On a cold December day in 1888 a couple of ranchers in southwest Colorado stumbled upon a spectacular sight: a series of ancient stone villages nestled in protective, overhanging alcoves under the steep cliffs at Mesa Verde.
This encounter by members of the Wetherill family, who ranched along the Mancos River and pastured their cattle near the mesa, set off a decades long pursuit of Mesa Verde’s antiquities, a bonanza which would significantly augment the income from their struggling ranch.
Richard Wetherill, working with family and friends, collected and sold pottery and artifacts while guiding tourists from his ranch to the awe-inspiring sites. In July 1891, he hosted Gustav Nordenskiold, a young, Swedish-Finnish nobleman who was eager to learn about Mesa Verde. Nordenskiold excavated sites on the mesa with some professionalism, and retrieved a trove of artifacts which he sent to Durango to be shipped back to his home in Sweden.
The railroad, responding to local and statewide outrage, refused to handle them. A confrontation broke out, centering directly on the impropriety of removing archeological artifacts from public lands and shipping them out of the country.
After a brief legal skirmish, it became clear that there was no state or federal statute prohibiting the removal of archeological properties from public land. Legally, these artifacts could be shipped anywhere, and they were eventually placed in the Finnish National Museum in Helsinki.
Two decades of looting, desecration, and destruction of Native American sites in the Southwest such as Chaco Canyon and Cliff Palace ensued.
Congressman John Lacey of Iowa usually carried on his congressional work without fanfare, and he received no great public exposure or acclaim through his speeches or writings. He had none of the rough-and ready ways of Theodore Roosevelt.
But Congressman Lacey possessed a kind of low-keyed, yet decided, interest in nature, and wrote with strong feelings about landscapes, plants, animals, and the natural world. With his long-time commitment to protecting the natural world, and with his legal knowledge and political acumen, he was able to help transform the landscape of our country.
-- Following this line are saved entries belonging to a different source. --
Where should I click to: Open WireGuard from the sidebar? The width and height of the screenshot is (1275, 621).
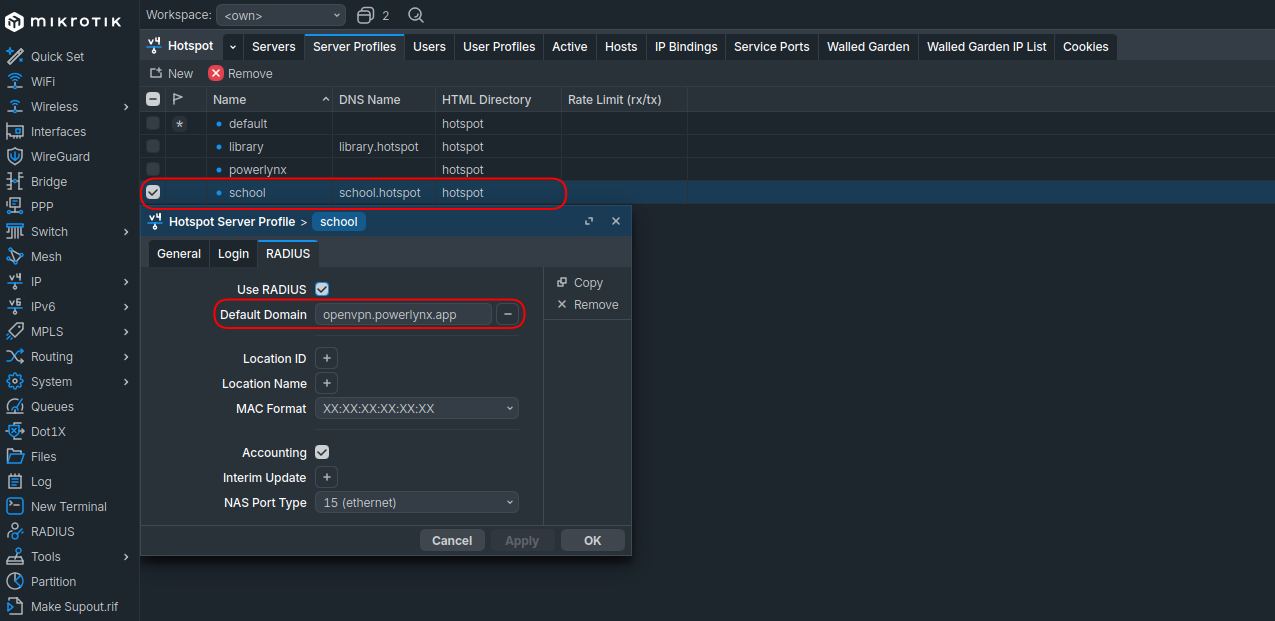(x=59, y=156)
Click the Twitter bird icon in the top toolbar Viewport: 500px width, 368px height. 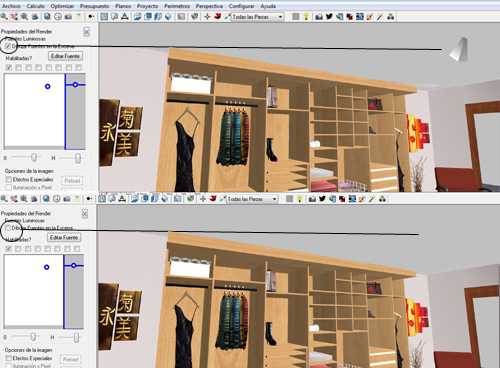(x=329, y=16)
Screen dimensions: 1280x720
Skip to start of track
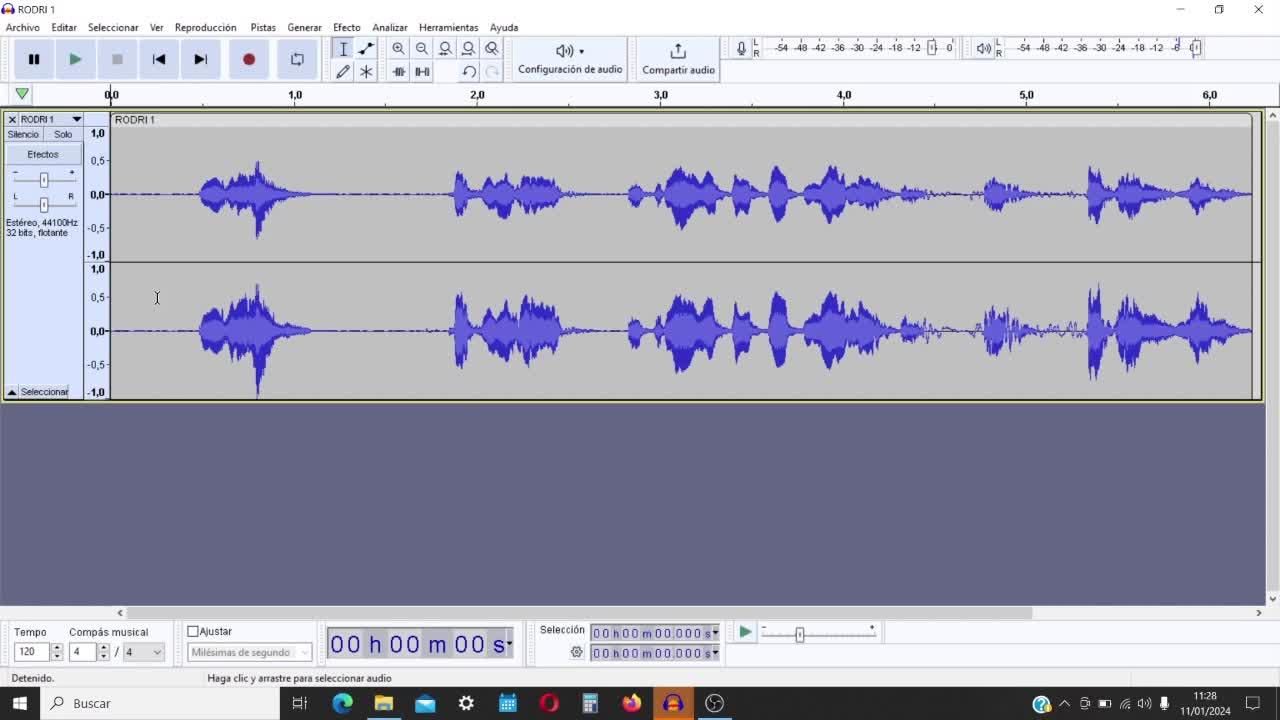click(x=159, y=59)
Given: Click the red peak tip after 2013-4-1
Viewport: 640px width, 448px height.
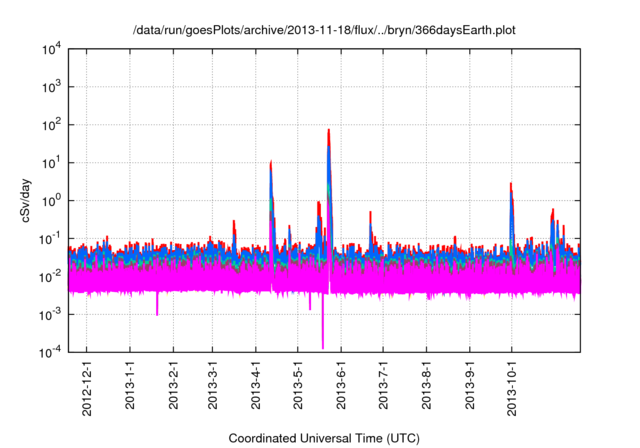Looking at the screenshot, I should point(271,161).
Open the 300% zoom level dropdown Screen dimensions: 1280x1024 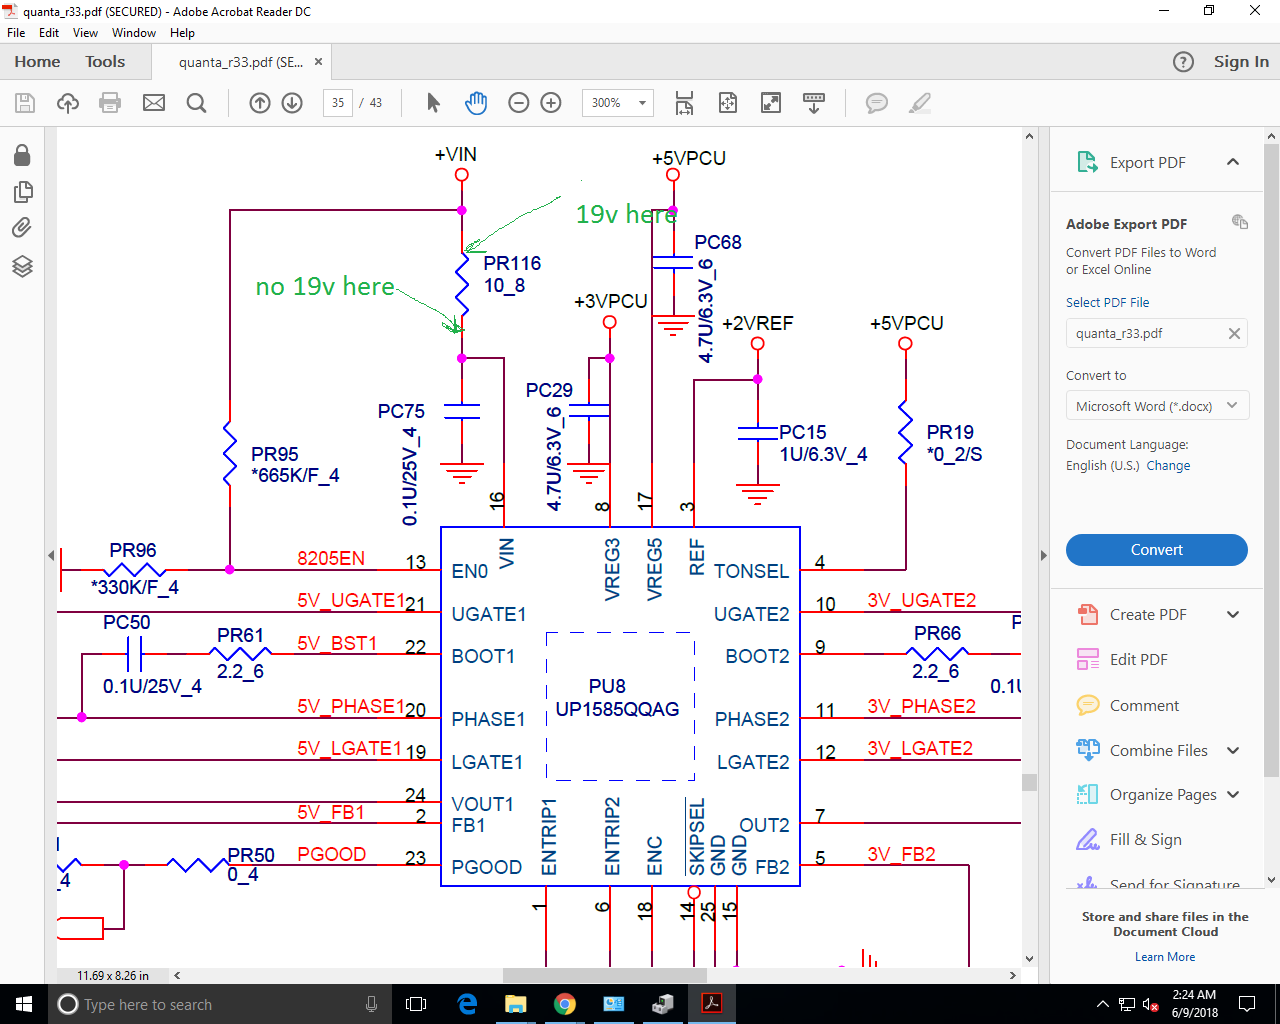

He sought to protect lands were “for their scenic beauty, natural wonders or curiosities, ancient ruins or relics, or other objects of scientific or historic interest, or springs of medicinal or other properties.”
He proposed a bill which would authorize the Secretary of the Interior to establish a “service” to manage and care for the protected areas. This service was to make certain that the reserves remain essentially unimpaired: It would ensure the “preservation from injury or spoliation of any and all objects therein of interest or value to science or history.” And, recognizing the tourism potential of the reserves, the bill authorized the service to provide for the “accommodation of visitors.” And to protect the reserves’ scientific knowledge base, Lacey’s bill called for a research permitting process, plus penalties for vandals and looters
The Lacey Act – also known as the Antiquities Act of 1906 – was a decade in the making. On June 8, 1906, President Theodore Roosevelt signed the bill, which set aside “historic landmarks, historic and prehistoric structures, and other objects of historic or scientific interest” in order to stop their destruction. As the Antiquities Act provided, either the President or Congress could establish national monuments.
President Roosevelt wasted no time in taking advantage of the authority given him by the bill.
On September 24, 1906, he proclaimed Devils Tower in Wyoming the first national monument under the Antiquities Act. He followed that quickly with the Petrified Forest, Montezuma Castle in Arizona and El Morro in New Mexico. In the next two years Roosevelt issued fourteen more executive proclamations for Lassen Peak, Cinder Cone, Chaco Canyon, Gila Cliff Dwellings, Tonto Cliff Dwellings, Muir Woods, Grand Canyon, Pinnacles, Jewel Cave, Natural Bridges, Lewis & Clark Cavern, Tumacacori Mission, Wheeler, and Mount Olympus.
The lands initially set aside as “national monuments” under the Antiquities Act comprise more than 50 percent of today’s national park system, and include seven World Heritage sites.